TRAVAIL DEMANDÉ »
1) Selon la décision de la cour administrative d'appel de Bordeaux, quelle sanction l'arrêté du 25 juin 2014 a-t-il infligée à M. C...A... ?
2) Recopiez le passage de la décision de la cour administrative d'appel de Bordeaux qui commence par « M. C...A...a demandé » et se termine par « rejeté sa demande. ».

TEXTE PRÉSENTÉ »
◆ ◆ ◆ ◆ ◆

CAA de BORDEAUX, 3ème chambre - formation à 3, 15/11/2018, 16BX03150, Inédit au recueil Lebon

Texte intégral

RÉPUBLIQUE FRANCAISE
AU NOM DU PEUPLE FRANCAIS

Vu la procédure suivante :

Procédure contentieuse antérieure :

M. C...A...a demandé au tribunal administratif de Bordeaux d'annuler l'arrêté du 25 juin 2014 par lequel le ministre du travail, de l'emploi et du dialogue social lui a infligé la sanction d'exclusion temporaire de fonctions pour une durée de quinze jours, ensemble la décision du 19 septembre 2014 portant rejet de son recours gracieux.

Par un jugement n° 1404414 du 12 juillet 2016, le tribunal administratif de Bordeaux a rejeté sa demande.

Procédure devant la cour :

Par une requête et un mémoire enregistrés les 12 septembre 2016 et 29 septembre 2017, M.A..., représenté par MeE..., demande à la cour :

1°) d'annuler ce jugement du 12 juillet 2016 du tribunal administratif de Bordeaux ;

2°) d'annuler les décisions contestées ;

3°) de mettre à la charge de l'Etat une somme de 2 500 euros au titre de l'article L. 761-1 du code de justice administrative.

Il soutient que :
- le jugement attaqué est irrégulier ; en méconnaissance du principe du contradictoire, le tribunal s'est fondé sur un mémoire enregistré et communiqué le 9 juin 2016, sans lui laisser le temps de répliquer avant l'audience du 13 juin 2016 ;
- la composition de la commission administrative paritaire était irrégulière en raison de la présence de représentants des syndicats CFDT et UNSA, contraire au principe d'impartialité ;
- les messages à raison desquels il a été sanctionné n'ont reçu aucune diffusion extérieure et ont été envoyés dans le cadre de polémiques syndicales ou de discussions entre collègues, et ne sauraient donc caractériser un manquement au devoir de réserve ; le message relatif au fait que la France aurait pu commettre un acte terroriste en Nouvelle-Zélande est exact et s'inscrit dans une discussion relative à un match de rugby ; le message relatif au syndicat CFDT s'inscrit dans le cadre d'une polémique syndicale ; ainsi que l'a jugé la Cour de cassation, ses propos ne revêtaient pas un caractère diffamatoire.

Par un mémoire en défense enregistré le 26 juillet 2017, le ministre du travail conclut au rejet de la requête et à la mise à la charge de M. A...d'une somme de 2 500 euros au titre de l'article L. 761-1 du code de justice administrative.

◆ ◆ ◆ ◆ ◆

[Lignes de données]
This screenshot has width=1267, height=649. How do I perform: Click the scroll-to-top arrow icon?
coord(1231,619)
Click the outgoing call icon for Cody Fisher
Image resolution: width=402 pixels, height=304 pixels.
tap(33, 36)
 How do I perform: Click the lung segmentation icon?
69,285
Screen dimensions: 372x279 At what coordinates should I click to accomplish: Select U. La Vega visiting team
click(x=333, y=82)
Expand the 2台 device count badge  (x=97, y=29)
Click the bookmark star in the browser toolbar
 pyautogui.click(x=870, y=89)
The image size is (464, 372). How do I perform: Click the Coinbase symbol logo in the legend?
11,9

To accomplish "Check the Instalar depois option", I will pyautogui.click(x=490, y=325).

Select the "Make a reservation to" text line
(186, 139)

◆ ◆ ◆ ◆ ◆

RÉSULTATS DE L'EXERCICE »
1) Une exclusion temporaire de fonctions pour une durée de quinze jours.

2)
M. C...A...a demandé au tribunal administratif de Bordeaux d'annuler l'arrêté du 25 juin 2014 par lequel le ministre du travail, de l'emploi et du dialogue social lui a infligé la sanction d'exclusion temporaire de fonctions pour une durée de quinze jours, ensemble la décision du 19 septembre 2014 portant rejet de son recours gracieux.

Par un jugement n° 1404414 du 12 juillet 2016, le tribunal administratif de Bordeaux a rejeté sa demande.